The Investment Agreement contains standard representations, warranties and covenants of the parties. Closing of the transaction and the advance of funds to LGC is expected to take place on or before January 31, 2018, subject to standard closing conditions. The Investment Agreement, including all issuances of shares by LGC pursuant thereto, is subject to the approval of the TSX Venture Exchange. Any securities issued by LGC at the closing of the transaction, as well as any shares issued upon conversion of the loan or upon the exercise of warrants, will be subject to restrictions on resale for a period of four months from the closing date of the transaction. LGC is at arm’s length from the lenders and RiverFort Global Capital Ltd.

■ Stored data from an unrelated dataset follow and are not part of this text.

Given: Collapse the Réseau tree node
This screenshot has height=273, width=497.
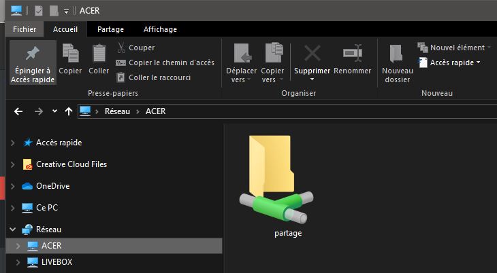Looking at the screenshot, I should [13, 230].
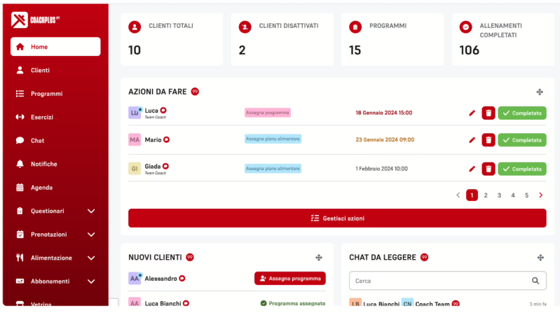Mark Mario's action as Completata
Screen dimensions: 560x313
(x=522, y=140)
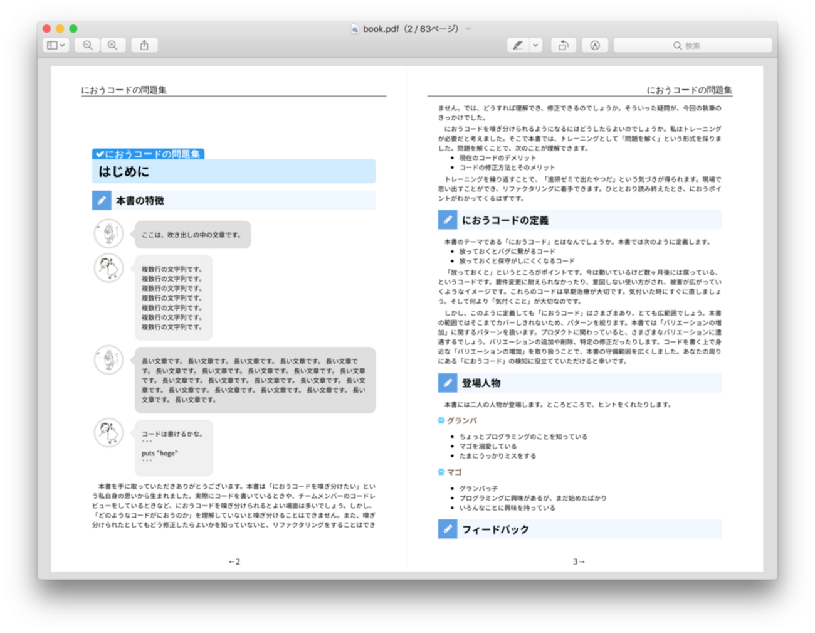815x633 pixels.
Task: Click the フィードバック section heading
Action: [496, 529]
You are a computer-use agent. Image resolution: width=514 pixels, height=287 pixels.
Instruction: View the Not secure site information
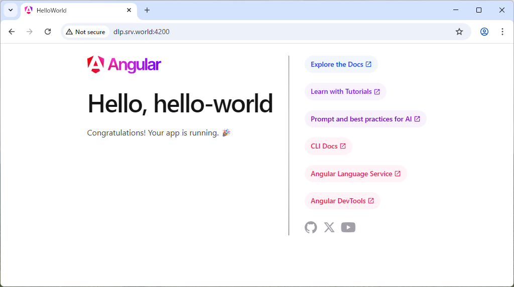[85, 32]
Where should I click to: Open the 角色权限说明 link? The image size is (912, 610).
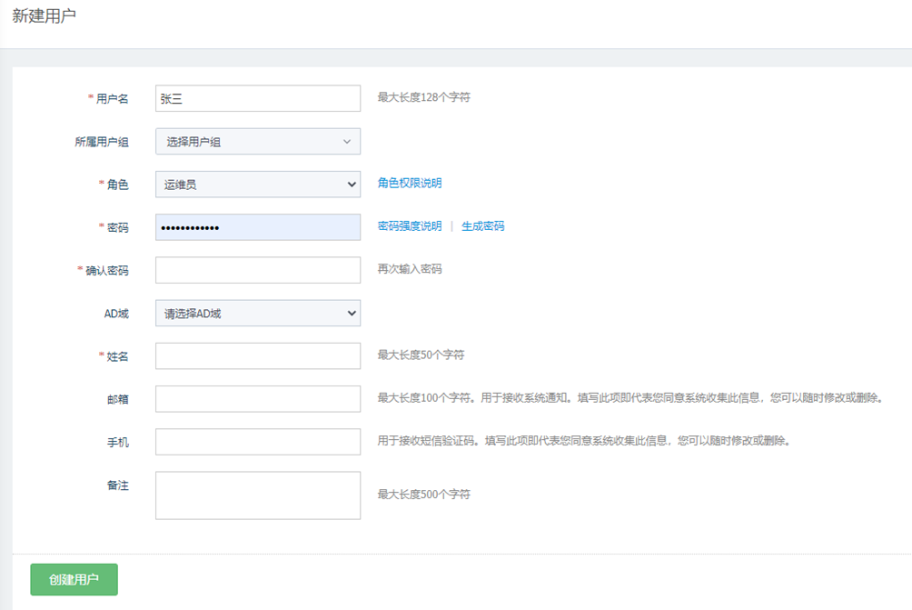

About LGC Capital Ltd. www.lgc-capital.com
LGC Capital Ltd. is a Canadian incorporated public company listed on the TSX Venture Exchange (TSXV: LG). LGC’s objective is to become a diversified business group with core business divisions that provide shareholders with exposure to a diverse range of businesses, products and services.


For further information:

Company Contacts:
Canada Contact:
John McMullen, Chief Executive Officer
Tel: +1(416) 803-0698
Email: John@lgc-capital.com

London contact:
Anthony Samaha, Chief Financial Officer
Tel.: +44 (0) 20 7440 0640

Investor Relations contact:
The Howard Group Inc.
Dave Burwell, Vice President
Tel: +1(403) 221-9015
Toll-Free in Canada: 1-888-221-0915,
Email: dave@howardgroupinc.com

FORWARD-LOOKING STATEMENTS
This press release may contain forward-looking statements with respect to LGC Capital Ltd. (“LGC”), its operations, strategy, investments, financial performance and condition, and the Investment Agreement referred to above. These statements generally can be identified by use of forward-looking words such as “may”, “will”, “expect”, “estimate”, “anticipate”, “intends”, “believe” or “continue” or the negative thereof or similar variations. The actual results and performance of LGC could differ materially from those expressed or implied by such statements. Such statements are qualified in their entirety by the inherent risks and uncertainties surrounding future expectations. Some important factors that could cause actual results to differ materially from expectations include, among other things, general economic and market factors, competition, government regulation and the factors described under “Risk Factors and Risk Management” in LGC’s Management’s Discussion and Analysis for the fiscal year ended September 30, 2016, as filed on SEDAR (www.sedar.com). The cautionary statements qualify all forward-looking statements attributable to LGC and persons acting on its behalf. Unless otherwise stated, all forward-looking statements speak only as of the date of this press release and LGC has no obligation to update such statements, except to the extent required by applicable securities laws.

Caution Regarding Press Releases
Neither the TSX Venture Exchange nor its Regulation Service Provider (as that term is defined in the policies of the TSX Venture Exchange) accepts responsibility for the adequacy or accuracy of this release.